- Directed by: Frank Hurley
- Written by: Frank Hurley
- Produced by: Frank Hurley
- Starring: Eric Bransby Williams Lillian Douglas Jameson Thomas
- Cinematography: Frank Hurley Walter Sully
- Production company: Stoll Pictures
- Distributed by: J.C. Williamson Films
- Release dates: 6 November 1926 (Aus); February 1927 (UK);
- Running time: 4,960 feet
- Countries: Australia United Kingdom
- Language: Silent
- Budget: £5,000

= The Hound of the Deep =

1926 film

The Hound of the Deep is a 1926 British-Australian silent drama film directed by Frank Hurley and starring Eric Bransby Williams, Lilian Douglas and Jameson Thomas. Unlike many Australian silent films, a copy of it survives today.

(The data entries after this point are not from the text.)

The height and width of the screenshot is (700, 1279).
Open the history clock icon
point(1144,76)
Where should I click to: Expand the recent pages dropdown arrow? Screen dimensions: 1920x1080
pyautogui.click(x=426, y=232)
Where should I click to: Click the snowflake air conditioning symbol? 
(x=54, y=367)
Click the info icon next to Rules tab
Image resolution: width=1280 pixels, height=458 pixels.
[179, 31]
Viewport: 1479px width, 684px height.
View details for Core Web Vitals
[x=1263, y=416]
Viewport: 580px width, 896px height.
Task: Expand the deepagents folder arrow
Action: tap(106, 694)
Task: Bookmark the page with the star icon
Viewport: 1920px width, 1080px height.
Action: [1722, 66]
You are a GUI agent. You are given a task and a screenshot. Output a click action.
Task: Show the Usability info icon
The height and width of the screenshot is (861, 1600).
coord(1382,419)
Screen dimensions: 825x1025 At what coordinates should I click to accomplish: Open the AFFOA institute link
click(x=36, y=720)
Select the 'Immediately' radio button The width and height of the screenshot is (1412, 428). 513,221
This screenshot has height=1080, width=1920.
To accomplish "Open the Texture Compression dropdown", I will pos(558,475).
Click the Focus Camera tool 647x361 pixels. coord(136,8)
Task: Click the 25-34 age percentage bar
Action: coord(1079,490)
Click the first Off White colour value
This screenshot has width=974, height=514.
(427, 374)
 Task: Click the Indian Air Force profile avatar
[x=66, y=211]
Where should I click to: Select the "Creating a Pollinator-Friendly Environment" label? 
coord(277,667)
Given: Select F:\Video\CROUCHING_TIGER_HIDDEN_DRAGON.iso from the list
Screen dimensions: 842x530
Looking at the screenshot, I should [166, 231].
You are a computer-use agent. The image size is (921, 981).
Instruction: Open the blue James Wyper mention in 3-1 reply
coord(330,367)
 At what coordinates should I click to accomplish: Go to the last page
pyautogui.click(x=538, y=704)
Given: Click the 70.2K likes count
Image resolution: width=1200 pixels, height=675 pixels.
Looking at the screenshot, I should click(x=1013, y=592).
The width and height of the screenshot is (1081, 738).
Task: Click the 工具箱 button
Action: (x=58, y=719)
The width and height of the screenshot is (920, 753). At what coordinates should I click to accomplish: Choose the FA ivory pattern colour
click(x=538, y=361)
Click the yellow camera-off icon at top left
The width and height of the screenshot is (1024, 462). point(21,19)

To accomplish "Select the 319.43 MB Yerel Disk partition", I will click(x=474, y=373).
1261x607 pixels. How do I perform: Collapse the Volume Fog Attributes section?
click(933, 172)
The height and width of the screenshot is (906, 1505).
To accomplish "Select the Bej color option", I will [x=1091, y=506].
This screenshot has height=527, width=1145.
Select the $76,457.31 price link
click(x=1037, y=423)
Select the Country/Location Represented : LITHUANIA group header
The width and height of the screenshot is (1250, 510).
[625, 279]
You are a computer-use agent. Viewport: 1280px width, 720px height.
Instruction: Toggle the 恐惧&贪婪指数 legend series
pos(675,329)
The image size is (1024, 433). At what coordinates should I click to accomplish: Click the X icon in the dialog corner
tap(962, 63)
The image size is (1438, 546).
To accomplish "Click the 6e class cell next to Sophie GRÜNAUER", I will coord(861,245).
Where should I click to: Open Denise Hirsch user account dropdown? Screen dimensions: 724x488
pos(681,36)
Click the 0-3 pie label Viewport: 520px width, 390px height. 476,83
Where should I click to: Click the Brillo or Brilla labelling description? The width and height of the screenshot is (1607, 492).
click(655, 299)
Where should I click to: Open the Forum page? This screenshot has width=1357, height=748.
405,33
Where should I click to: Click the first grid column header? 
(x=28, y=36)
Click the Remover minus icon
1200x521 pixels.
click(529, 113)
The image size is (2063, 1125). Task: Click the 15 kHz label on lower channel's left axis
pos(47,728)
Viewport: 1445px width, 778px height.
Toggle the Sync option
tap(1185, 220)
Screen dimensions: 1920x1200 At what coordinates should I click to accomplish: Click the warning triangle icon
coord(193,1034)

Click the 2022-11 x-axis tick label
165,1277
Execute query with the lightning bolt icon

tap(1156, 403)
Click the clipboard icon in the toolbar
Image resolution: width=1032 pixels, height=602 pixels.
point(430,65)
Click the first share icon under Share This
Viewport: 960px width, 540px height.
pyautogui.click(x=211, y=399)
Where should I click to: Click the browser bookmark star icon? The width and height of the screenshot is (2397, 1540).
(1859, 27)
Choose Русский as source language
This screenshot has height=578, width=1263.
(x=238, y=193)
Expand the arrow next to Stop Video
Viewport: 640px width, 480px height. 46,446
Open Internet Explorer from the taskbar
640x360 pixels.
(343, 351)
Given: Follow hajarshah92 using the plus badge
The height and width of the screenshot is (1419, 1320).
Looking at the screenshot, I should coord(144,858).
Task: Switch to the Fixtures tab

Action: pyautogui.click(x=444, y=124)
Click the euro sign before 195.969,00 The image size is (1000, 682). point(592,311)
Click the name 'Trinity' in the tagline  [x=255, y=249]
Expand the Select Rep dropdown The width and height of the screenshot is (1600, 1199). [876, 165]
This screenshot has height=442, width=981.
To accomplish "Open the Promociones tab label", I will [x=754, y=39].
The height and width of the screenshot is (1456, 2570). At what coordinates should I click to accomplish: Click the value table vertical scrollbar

It was one of the first Australian films set on Thursday Island.

==Plot==
Under the terms of his uncle's will, John Strong must go to Thursday Island and find a pearl within two years or the Reuben Strong pearling station and his great wealth will revert to another, Black Darley. Eventually Strong finds the pearl, defeats Darley and discovers romance with the daughter of an island trader.

==Cast==
- Eric Bransby Williams as John Strong
- Lilian Douglas as Marjorie Jones
- Jameson Thomas as 'Black' Darley
- W. G. Saunders as 'Cockeye' Jones
- Molly Johnson as Lady Cynthia
- Dallas Cairns as Mr. Bullyer

==Production==
After the disappointing reception to his documentaries in America, Hurley decided to go into dramatic feature films. He succeed in persuading the Australian-born British theatre magnate Sir Oswald Stoll to provide £10,000 and several actors and technicians to make two films in Papua and Thursday Island, this and Jungle Woman.

Hurley and his crew left Sydney in August 1925 and travelled to Thursday Island where they shot The Hound of the Deep.

==Release==
Reviews generally praised the photography but had reservations about the story.

The film was released in Britain as Pearl of the South Seas.

Hurley later filmed second unit for another pearling story Lovers and Luggers.